Are there any plans of adding a possibility of app...
# announcements
s
Are there any plans of adding a possibility of applying corrections to control family-wise error-rate in case of testing multiple outcomes? I feel like I may have trouble trying to communicate to the management that the chance to beat control of 95% when there are 3 metrics being tested is not too reliable
f
Hi Yevhen, what kind of corrections would you like to add? We feel that bonferroni is quite conservative…
a
Suggesting this (for a frequentist framework), https://en.wikipedia.org/wiki/Holm%E2%80%93Bonferroni_method
Which is less conservative than bonferroni, and is the default for R’s p.adjust https://www.rdocumentation.org/packages/stats/versions/3.6.2/topics/p.adjust (and potentially allowing the user to pick from any of the methods describe there would be a good, but probably a longer-term thing)
For Bayesian, the multiple comparison problem can potentially be addressed through the choice of prior, but that would require allowing the user to set the prior (https://statmodeling.stat.columbia.edu/2022/08/10/bayesian-inference-continues-to-completely-solve-the-multiple-comparisons-problem/)
f
@helpful-application-7107 ^
a
Also, am I right in thinking that in your frequentist engine the alpha is always .05 (user can’t change it?). If so, allowing the user to change that would be a very nice feature in general (and potentially easy to implement), that could also be a stopgap against multiple comparison issues.
h
Thanks Jane. Yeah I think in the long run we probably would allow users to move more towards controlling the FDR (using something like Benjamini-Hochberg), since controlling the FWER can become incredibly damaging for power as the number of tests grows.
Re: choices of prior and the alpha level. Letting users set these is definitely a reasonable ask, and the latter (0.05 in the Frequentist framework along with whether 95% is the threshold in the Bayesian framework) is reasonably high on our list of priorities but not under active development. Allowing users to set specific priors is a bit more complicated but would definitely unlock a totally hidden feature that we are already set up on the stats engine to handle.
f
The Bayesian threshold is adjustable as an environment variable
h
Ah, it is. Thanks.
My top priority for reducing false positives in the frequentist engine is landing sequential testing in order to reduce the peeking issue in that engine, before turning to cross metric/dimension corrections.
f
we’re still thinking of the best way to expose this to users to not encourage bad practices
a
“The Bayesian threshold is adjustable as an environment variable” Can you give a link/screenshot for this?

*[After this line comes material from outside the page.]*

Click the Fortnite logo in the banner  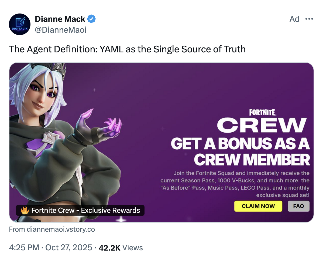(x=262, y=112)
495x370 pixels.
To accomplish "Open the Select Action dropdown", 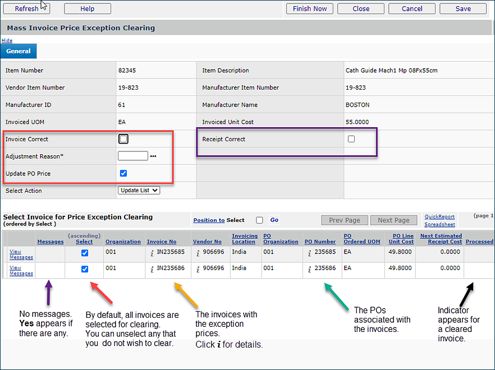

I want to make sure I’m aware of all the customization that’s currently available.
f
sure, one sec
looks like it’s adjustable in the organization collection in mongo, specifically
settings.confidenceLevel
defaults to 0.95 if it’s not defined
h
In general, I'm also concerned about landing sequential testing for the Frequentist engine and nothing comparable for the bayesian engine, given that it can suffer from the same peeking issues. An immediate solution would be to allow people to have some simple, configurable shrinkage parameter that intuitively maps to prior sample size (or rather, sample size needed in the future to mostly wash out the prior) that would act as a strong bayesian corollary to the way we tune our sequential testing implementation in the frequentist framework. And in general, this would be less prone to abuse because the default now is no shrinkage!
a
What do you have in mind? The alpha and beta of the beta prior on the binomial can be interpreted as pseudo-observations (prior successes and failures), and the way your normal prior is set up in your white paper with three params (u_0, sigma^2_0, n_0) i think the n_0 can also be interpreted as pseudo-observations (or prior n). But it sounds like you’re looking for something other than just letting the user set those params?
@fresh-football-47124 re “we’re still thinking of the best way to expose this to users to not encourage bad practices”. You mean exposing the bayesian threshold (and maybe the frequentist alpha too?)? If so, what about allowing users to choose from standard values, (.95, .99 etc for bayesian. 05, .01, … for alpha)? That would be useful (at least to us) without potential for abuse (as far as I can tell).
f
yes, that’s a good idea
h
But it sounds like you’re looking for something other than just letting the user set those params?
I think there's a lot of users who can set those params directly, so exposing them makes sense. I'm just also considering a way to let people configure one parameter that maps to something like pseudo-observations (and intended length of running the experiment).